Von Georg Jung

Allwöchentlich mußten die Neuseeländer bis vor kurzem ihr Auto einen Tag lang in der Garage lassen, weil ein Gesetz zur Energieeinsparung es so befahl. Der Ukas ist jetzt „unter Vorbehalt“ aufgehoben worden; der Aufkleber, der an jedem Auto den „freien Tag“ anzeigte, muß aber weiterhin gut sichtbar haften bleiben. Die nächste Ölkrise kommt bestimmt.

Und dann hat Dan Hansen wieder gut lachen: Er füllt einen Sack Kohle in den „Kübel“ am Heck seines Fiat-Transporters und auf geht’s – ohne Benzin. Die Gesetzeshüter könnten ihm nichts anhaben; als er kürzlich an „seinem“ Benzinspartag in eine Verkehrskontrolle kam, deutete er nur grinsend nach hinten, wo es aus einem zylinderförmigen Brenner heraus dampfte, zischte und brodelte.

Hansen rollte mit einem „Gasproducer“, der aus der Verbrennung von Kohle bei kontrollierter Wasser- und Luftzufuhr ein Gasgemisch erzeugt, mit dem sich herkömmliche Verbrennungsmotoren ebenso betreiben lassen wie mit Benzin und Diesel. Und damit spart er viel Geld, bei den derzeitigen Benzinpreisen etwa 70 Prozent. Mit einer Füllung Kohle, das sind etwa 50 Kilo, kommt er rund 250 Kilometer weit.

Das Prinzip ist uralt. Es geht auf die Zeit zurück, da flüssiger Treibstoff für Fahrzeuge noch nicht verfügbar war. Im Laufe sich rasch entwickelnder Technologie ist es dann völlig in Vergessenheit geraten und nur in den Weltkriegen neu entdeckt worden, als der Ölfluß knapper wurde.
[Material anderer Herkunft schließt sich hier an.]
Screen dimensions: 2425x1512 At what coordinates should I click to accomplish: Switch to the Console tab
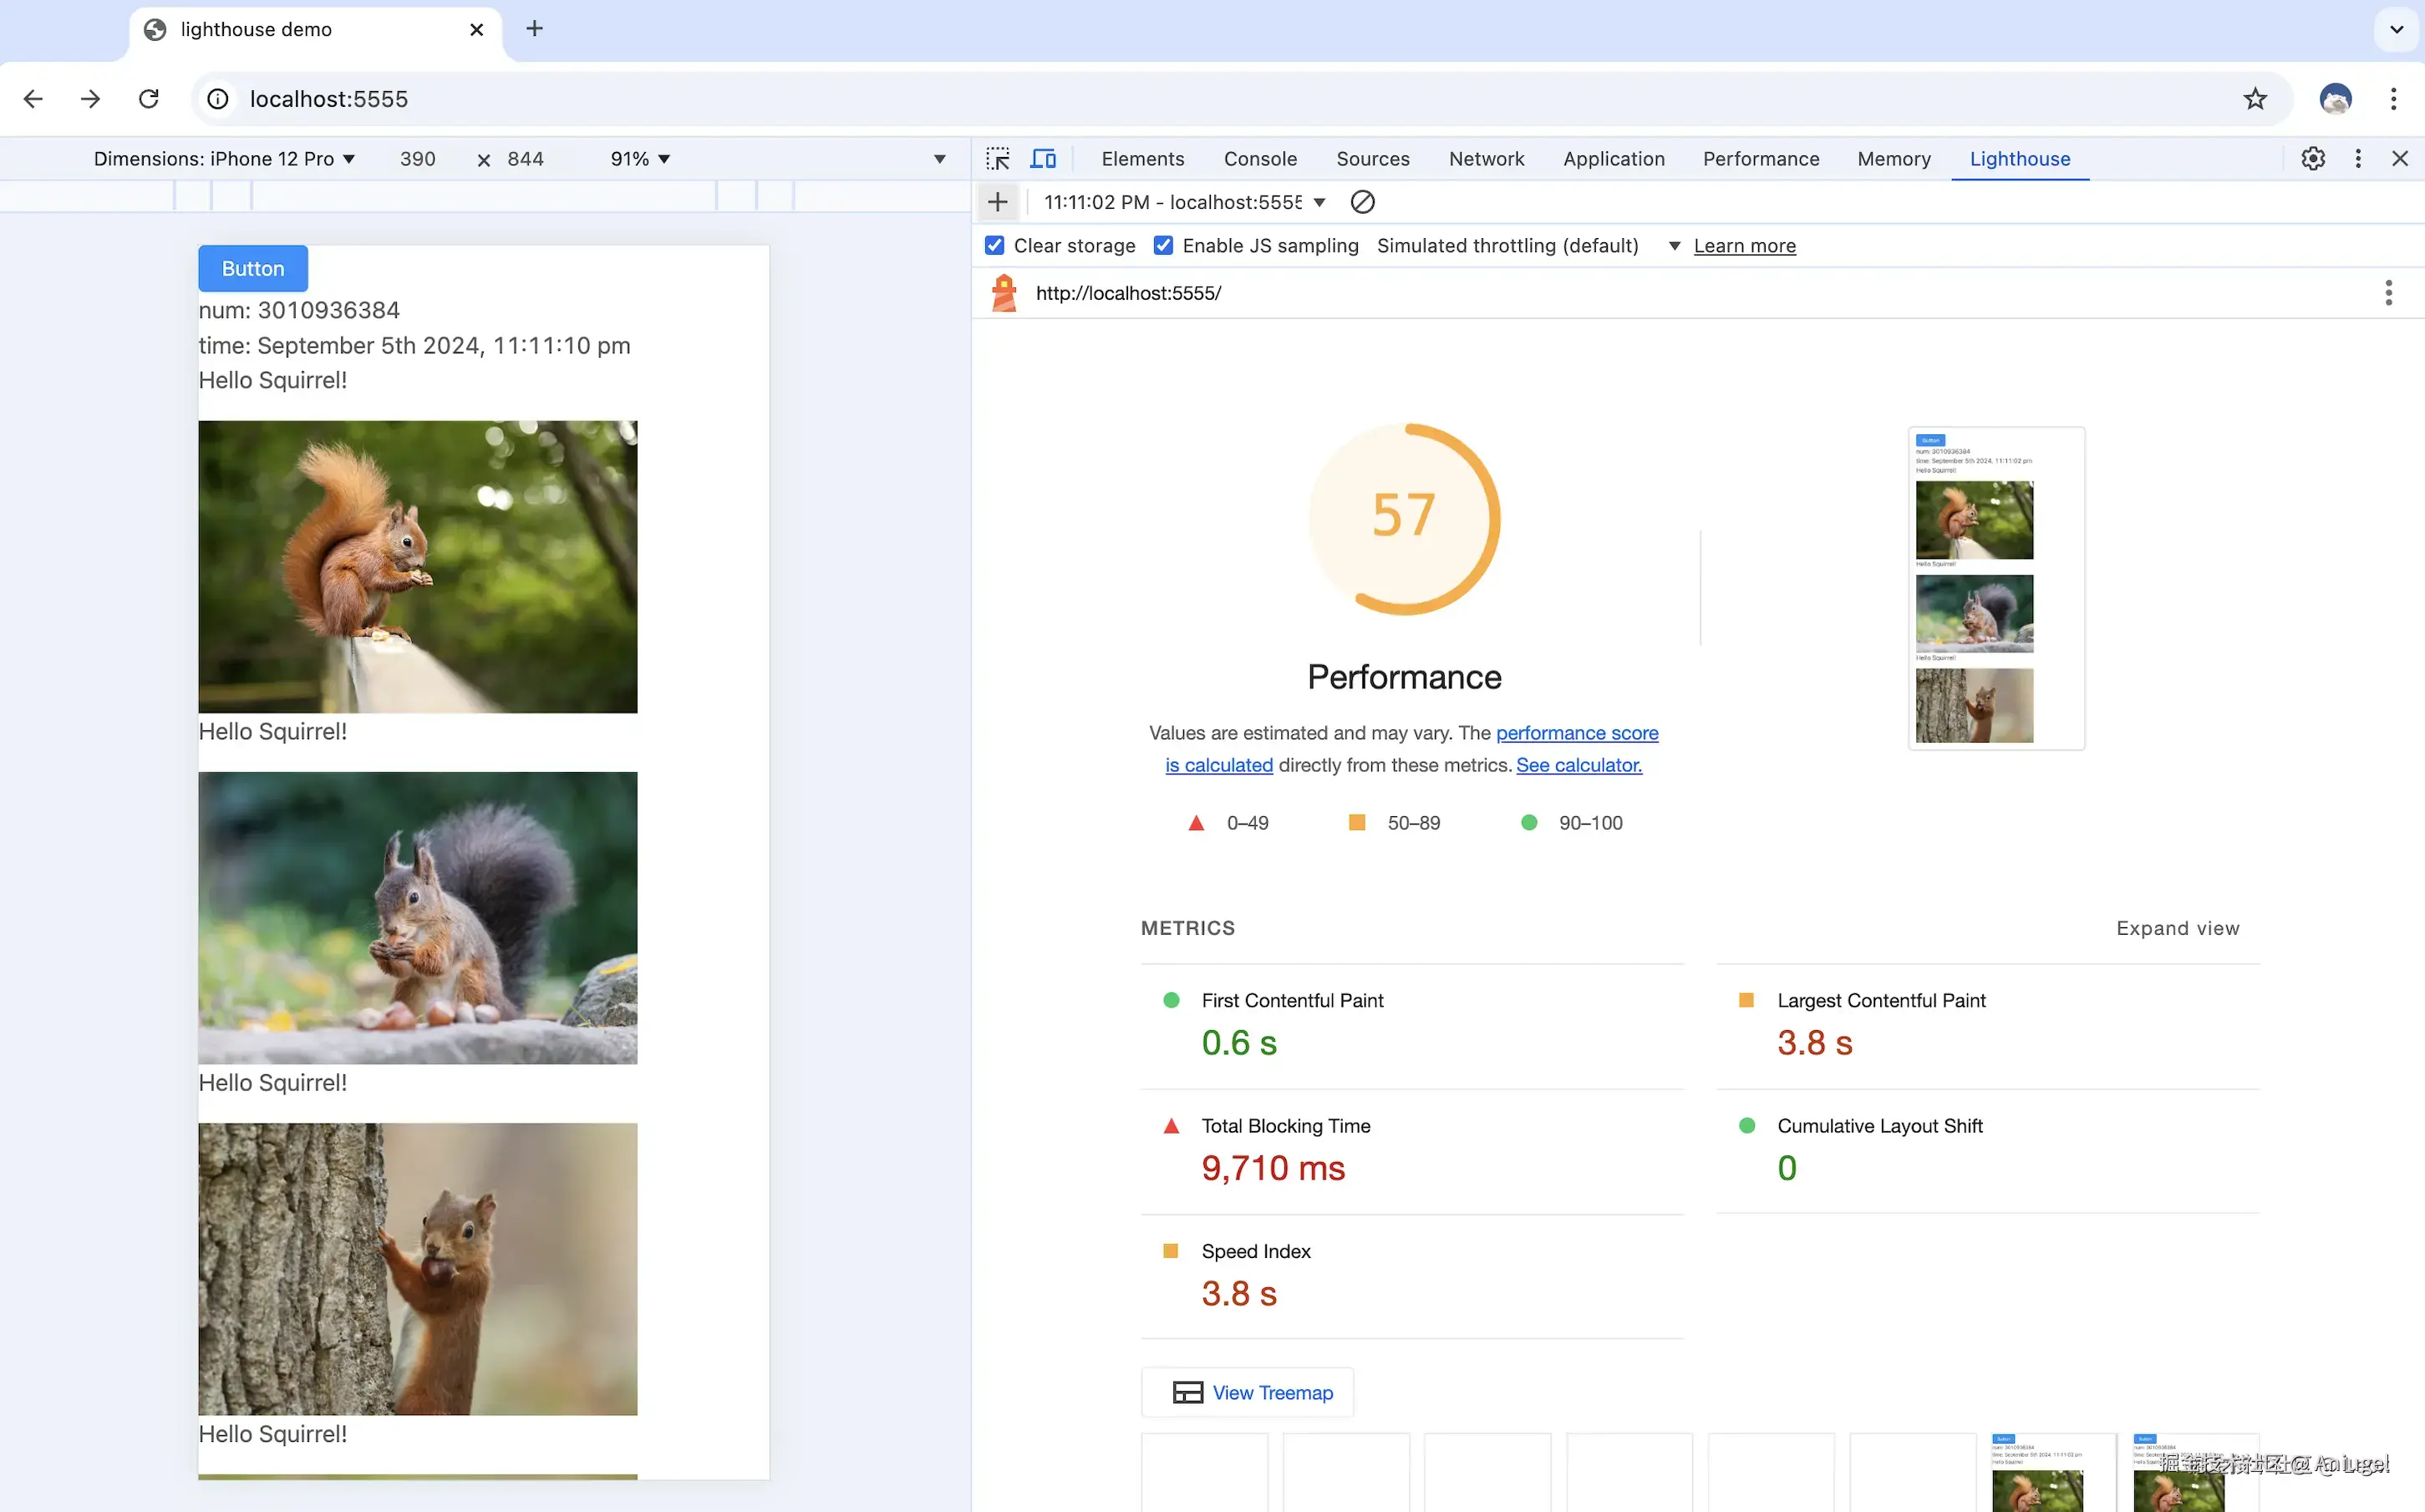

Dan Hansen, ein 61 jähriger Farmer, ist seit ihrer Gründung vor 15 Jahren Mitglied der auf Selbstversorgung ausgerichteten Community „Wilderland“. Verärgert über die Benzinpreissteigerungen der letzten fünf Jahre – die Steigerungsrate betrug in diesem Zeitraum 400 Prozent in Neuseeland – erinnerte er sich der Zeit des Zweiten Weltkrieges, da er schon einmal zusammen mit seinen Brüdern eine Gasmaschine entwickelte, in einen Dodge einbaute und damit 65 000 Kilometer zurücklegte.

Die Umrüstung seines Fiat-Transporters, der mit einer 1300-Kubik-Maschine ausgestattet ist, erforderte keine kostspieligen und aufwendigen Veränderungen. Überwiegend aus Restmaterialien seiner Werkstatt schweißte er die Teile für den „Vergaser“ zusammen. „Jeder, der einige Geschicklichkeit im Umgang mit einem Schweißbrenner hat, kann das selber machen“, beteuerte er. Am Motor selbst habe er beim Umbau nichts verändert, jeder Wagentyp, unabhängig von der Leistung, soll sich so umrüsten lassen. In „Wilderland“ gibt es auch einen Traktor, der mit Kohle läuft. Es habe, so erzählte Dan, sogar schon kohlegetriebene Motorräder gegeben. Der „Gasproducer“ arbeitet parallel zum Benzinsystem und läßt sich mit diesem auch kombinieren, wenn beispielsweise mehr Kraft gebraucht wird. Mit zwei getrennt zu bedienenden Gashebeln kann jeweils das eine oder andere Verfahren genutzt werden. Motorschäden hat Hansen in seiner zehnjährigen Fahrpraxis „auf Kohle“ noch nicht beheben müssen.